## What you need to do
Each entry should appear in the answer exactly as written.

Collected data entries

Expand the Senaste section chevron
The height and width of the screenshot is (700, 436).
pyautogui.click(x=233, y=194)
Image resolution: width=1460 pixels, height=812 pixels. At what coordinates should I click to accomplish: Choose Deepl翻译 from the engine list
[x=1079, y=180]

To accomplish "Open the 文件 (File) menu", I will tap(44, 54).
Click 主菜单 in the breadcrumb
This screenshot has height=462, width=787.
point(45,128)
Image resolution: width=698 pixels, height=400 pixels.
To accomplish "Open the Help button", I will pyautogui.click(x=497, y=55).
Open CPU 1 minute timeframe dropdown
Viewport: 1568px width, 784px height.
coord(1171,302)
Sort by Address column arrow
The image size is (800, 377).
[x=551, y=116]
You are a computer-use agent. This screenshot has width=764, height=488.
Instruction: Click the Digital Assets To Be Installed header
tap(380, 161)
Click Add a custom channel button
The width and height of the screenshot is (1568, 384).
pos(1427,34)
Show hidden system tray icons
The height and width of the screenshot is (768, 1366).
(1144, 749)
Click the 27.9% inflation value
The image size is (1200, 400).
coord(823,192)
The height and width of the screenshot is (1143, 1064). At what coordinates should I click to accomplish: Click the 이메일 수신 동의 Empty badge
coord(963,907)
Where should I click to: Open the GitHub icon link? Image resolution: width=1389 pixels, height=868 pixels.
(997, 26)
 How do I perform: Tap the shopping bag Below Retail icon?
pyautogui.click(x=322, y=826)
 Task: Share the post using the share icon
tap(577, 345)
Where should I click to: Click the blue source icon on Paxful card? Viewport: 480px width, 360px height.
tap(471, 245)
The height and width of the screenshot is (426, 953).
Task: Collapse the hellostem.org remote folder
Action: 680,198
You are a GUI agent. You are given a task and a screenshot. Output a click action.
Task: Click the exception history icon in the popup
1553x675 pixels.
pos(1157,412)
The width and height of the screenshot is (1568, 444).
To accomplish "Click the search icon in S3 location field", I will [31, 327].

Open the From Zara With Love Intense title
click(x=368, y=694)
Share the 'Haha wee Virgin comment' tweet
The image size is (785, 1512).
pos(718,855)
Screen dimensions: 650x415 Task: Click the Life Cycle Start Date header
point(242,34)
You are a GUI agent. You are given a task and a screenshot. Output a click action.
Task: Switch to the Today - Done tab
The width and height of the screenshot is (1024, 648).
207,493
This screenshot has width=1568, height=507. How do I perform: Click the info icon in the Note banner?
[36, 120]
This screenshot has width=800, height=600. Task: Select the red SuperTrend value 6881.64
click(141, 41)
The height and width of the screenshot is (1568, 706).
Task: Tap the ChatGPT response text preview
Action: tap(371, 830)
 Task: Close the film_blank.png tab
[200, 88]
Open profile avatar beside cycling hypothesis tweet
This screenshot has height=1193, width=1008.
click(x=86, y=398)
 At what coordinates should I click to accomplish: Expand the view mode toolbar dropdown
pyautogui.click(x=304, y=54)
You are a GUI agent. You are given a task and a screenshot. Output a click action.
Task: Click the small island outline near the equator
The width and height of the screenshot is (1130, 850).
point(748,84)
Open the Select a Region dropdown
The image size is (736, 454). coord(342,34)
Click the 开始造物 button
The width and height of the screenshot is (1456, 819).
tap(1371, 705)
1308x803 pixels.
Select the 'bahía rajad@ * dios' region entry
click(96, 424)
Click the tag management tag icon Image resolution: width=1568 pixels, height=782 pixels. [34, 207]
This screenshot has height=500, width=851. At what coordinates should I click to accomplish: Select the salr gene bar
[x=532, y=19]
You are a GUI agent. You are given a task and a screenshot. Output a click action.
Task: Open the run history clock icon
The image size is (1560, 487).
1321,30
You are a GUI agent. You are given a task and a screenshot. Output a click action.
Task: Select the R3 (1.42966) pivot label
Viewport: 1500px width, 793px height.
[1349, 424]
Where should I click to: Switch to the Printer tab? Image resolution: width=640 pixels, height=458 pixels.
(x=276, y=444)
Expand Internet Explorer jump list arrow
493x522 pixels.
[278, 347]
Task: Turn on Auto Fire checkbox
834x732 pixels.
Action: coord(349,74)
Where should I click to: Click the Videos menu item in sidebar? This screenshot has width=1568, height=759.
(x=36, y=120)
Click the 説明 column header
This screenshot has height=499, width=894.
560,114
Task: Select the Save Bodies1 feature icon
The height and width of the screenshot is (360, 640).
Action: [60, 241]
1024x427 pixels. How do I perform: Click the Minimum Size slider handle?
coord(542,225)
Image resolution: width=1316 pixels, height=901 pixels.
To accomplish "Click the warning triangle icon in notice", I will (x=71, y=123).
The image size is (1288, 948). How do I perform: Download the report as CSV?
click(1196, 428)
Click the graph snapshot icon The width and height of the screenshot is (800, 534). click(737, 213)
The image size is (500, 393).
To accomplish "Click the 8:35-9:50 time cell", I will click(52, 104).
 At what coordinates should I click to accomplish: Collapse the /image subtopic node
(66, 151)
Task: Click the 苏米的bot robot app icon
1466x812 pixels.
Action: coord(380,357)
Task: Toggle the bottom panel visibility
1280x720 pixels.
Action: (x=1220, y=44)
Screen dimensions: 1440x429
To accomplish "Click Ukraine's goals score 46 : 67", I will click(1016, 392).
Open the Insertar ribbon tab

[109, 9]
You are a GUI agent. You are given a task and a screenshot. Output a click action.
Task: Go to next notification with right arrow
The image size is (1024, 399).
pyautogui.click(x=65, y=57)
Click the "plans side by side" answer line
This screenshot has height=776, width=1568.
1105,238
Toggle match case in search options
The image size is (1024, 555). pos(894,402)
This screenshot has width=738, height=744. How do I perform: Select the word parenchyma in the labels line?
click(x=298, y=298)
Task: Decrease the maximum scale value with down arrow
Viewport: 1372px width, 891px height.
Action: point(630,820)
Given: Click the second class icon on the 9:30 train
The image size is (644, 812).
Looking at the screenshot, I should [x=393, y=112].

## Answer section
Expand the Senaste section chevron
The height and width of the screenshot is (700, 436).
pyautogui.click(x=233, y=194)
Image resolution: width=1460 pixels, height=812 pixels. At what coordinates should I click to accomplish: Choose Deepl翻译 from the engine list
[x=1079, y=180]

To accomplish "Open the 文件 (File) menu", I will tap(44, 54).
Click 主菜单 in the breadcrumb
This screenshot has height=462, width=787.
point(45,128)
Image resolution: width=698 pixels, height=400 pixels.
To accomplish "Open the Help button", I will pyautogui.click(x=497, y=55).
Open CPU 1 minute timeframe dropdown
Viewport: 1568px width, 784px height.
coord(1171,302)
Sort by Address column arrow
The image size is (800, 377).
[x=551, y=116]
You are a computer-use agent. This screenshot has width=764, height=488.
Instruction: Click the Digital Assets To Be Installed header
tap(380, 161)
Click Add a custom channel button
The width and height of the screenshot is (1568, 384).
pos(1427,34)
Show hidden system tray icons
The height and width of the screenshot is (768, 1366).
(1144, 749)
Click the 27.9% inflation value
The image size is (1200, 400).
coord(823,192)
The height and width of the screenshot is (1143, 1064). At what coordinates should I click to accomplish: Click the 이메일 수신 동의 Empty badge
coord(963,907)
Where should I click to: Open the GitHub icon link? Image resolution: width=1389 pixels, height=868 pixels.
(997, 26)
 How do I perform: Tap the shopping bag Below Retail icon?
pyautogui.click(x=322, y=826)
 Task: Share the post using the share icon
tap(577, 345)
Where should I click to: Click the blue source icon on Paxful card? Viewport: 480px width, 360px height.
tap(471, 245)
The height and width of the screenshot is (426, 953).
Task: Collapse the hellostem.org remote folder
Action: 680,198
You are a GUI agent. You are given a task and a screenshot. Output a click action.
Task: Click the exception history icon in the popup
1553x675 pixels.
pos(1157,412)
The width and height of the screenshot is (1568, 444).
To accomplish "Click the search icon in S3 location field", I will [31, 327].

Open the From Zara With Love Intense title
click(x=368, y=694)
Share the 'Haha wee Virgin comment' tweet
The image size is (785, 1512).
pos(718,855)
Screen dimensions: 650x415 Task: Click the Life Cycle Start Date header
point(242,34)
You are a GUI agent. You are given a task and a screenshot. Output a click action.
Task: Switch to the Today - Done tab
The width and height of the screenshot is (1024, 648).
207,493
This screenshot has width=1568, height=507. How do I perform: Click the info icon in the Note banner?
[36, 120]
This screenshot has width=800, height=600. Task: Select the red SuperTrend value 6881.64
click(141, 41)
The height and width of the screenshot is (1568, 706).
Task: Tap the ChatGPT response text preview
Action: tap(371, 830)
 Task: Close the film_blank.png tab
[200, 88]
Open profile avatar beside cycling hypothesis tweet
This screenshot has height=1193, width=1008.
click(x=86, y=398)
 At what coordinates should I click to accomplish: Expand the view mode toolbar dropdown
pyautogui.click(x=304, y=54)
You are a GUI agent. You are given a task and a screenshot. Output a click action.
Task: Click the small island outline near the equator
The width and height of the screenshot is (1130, 850).
point(748,84)
Open the Select a Region dropdown
The image size is (736, 454). coord(342,34)
Click the 开始造物 button
The width and height of the screenshot is (1456, 819).
tap(1371, 705)
1308x803 pixels.
Select the 'bahía rajad@ * dios' region entry
click(96, 424)
Click the tag management tag icon Image resolution: width=1568 pixels, height=782 pixels. [34, 207]
This screenshot has height=500, width=851. At what coordinates should I click to accomplish: Select the salr gene bar
[x=532, y=19]
You are a GUI agent. You are given a task and a screenshot. Output a click action.
Task: Open the run history clock icon
The image size is (1560, 487).
1321,30
You are a GUI agent. You are given a task and a screenshot. Output a click action.
Task: Select the R3 (1.42966) pivot label
Viewport: 1500px width, 793px height.
[1349, 424]
Where should I click to: Switch to the Printer tab? Image resolution: width=640 pixels, height=458 pixels.
(x=276, y=444)
Expand Internet Explorer jump list arrow
493x522 pixels.
[278, 347]
Task: Turn on Auto Fire checkbox
834x732 pixels.
Action: coord(349,74)
Where should I click to: Click the Videos menu item in sidebar? This screenshot has width=1568, height=759.
(x=36, y=120)
Click the 説明 column header
This screenshot has height=499, width=894.
560,114
Task: Select the Save Bodies1 feature icon
The height and width of the screenshot is (360, 640).
Action: [60, 241]
1024x427 pixels. How do I perform: Click the Minimum Size slider handle?
coord(542,225)
Image resolution: width=1316 pixels, height=901 pixels.
To accomplish "Click the warning triangle icon in notice", I will (x=71, y=123).
The image size is (1288, 948). How do I perform: Download the report as CSV?
click(1196, 428)
Click the graph snapshot icon The width and height of the screenshot is (800, 534). click(737, 213)
The image size is (500, 393).
To accomplish "Click the 8:35-9:50 time cell", I will click(52, 104).
 At what coordinates should I click to accomplish: Collapse the /image subtopic node
(66, 151)
Task: Click the 苏米的bot robot app icon
1466x812 pixels.
Action: coord(380,357)
Task: Toggle the bottom panel visibility
1280x720 pixels.
Action: (x=1220, y=44)
Screen dimensions: 1440x429
To accomplish "Click Ukraine's goals score 46 : 67", I will click(1016, 392).
Open the Insertar ribbon tab

[109, 9]
You are a GUI agent. You are given a task and a screenshot. Output a click action.
Task: Go to next notification with right arrow
The image size is (1024, 399).
pyautogui.click(x=65, y=57)
Click the "plans side by side" answer line
This screenshot has height=776, width=1568.
1105,238
Toggle match case in search options
The image size is (1024, 555). pos(894,402)
This screenshot has width=738, height=744. How do I perform: Select the word parenchyma in the labels line?
click(x=298, y=298)
Task: Decrease the maximum scale value with down arrow
Viewport: 1372px width, 891px height.
Action: point(630,820)
Given: Click the second class icon on the 9:30 train
The image size is (644, 812).
Looking at the screenshot, I should [x=393, y=112].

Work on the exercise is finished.